• [DATASET ENTRIES]
★ ★ ★ ★ ★
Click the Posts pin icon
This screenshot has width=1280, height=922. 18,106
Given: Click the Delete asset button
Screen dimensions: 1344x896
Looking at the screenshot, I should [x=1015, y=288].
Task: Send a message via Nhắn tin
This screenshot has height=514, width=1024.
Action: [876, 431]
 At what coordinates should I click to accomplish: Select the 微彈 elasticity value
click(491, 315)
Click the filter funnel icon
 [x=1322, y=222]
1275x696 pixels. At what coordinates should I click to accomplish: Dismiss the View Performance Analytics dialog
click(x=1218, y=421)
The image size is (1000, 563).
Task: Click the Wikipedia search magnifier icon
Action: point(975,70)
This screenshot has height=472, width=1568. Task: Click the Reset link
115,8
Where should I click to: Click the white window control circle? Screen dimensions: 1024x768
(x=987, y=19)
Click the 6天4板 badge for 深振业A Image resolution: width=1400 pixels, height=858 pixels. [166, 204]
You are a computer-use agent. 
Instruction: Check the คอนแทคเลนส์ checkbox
★ ★ ★ ★ ★
• [TASK BRIEF] Can you render as a JSON list of strings the lines of the records starting with the line that contains "Click the 6天4板" and going on through the end of the records, one string per line with blank lines left out?

• [TASK ANSWER]
[
  "Click the 6天4板 badge for 深振业A Image resolution: width=1400 pixels, height=858 pixels. [166, 204]",
  "You are a computer-use agent. ",
  "Instruction: Check the คอนแทคเลนส์ checkbox"
]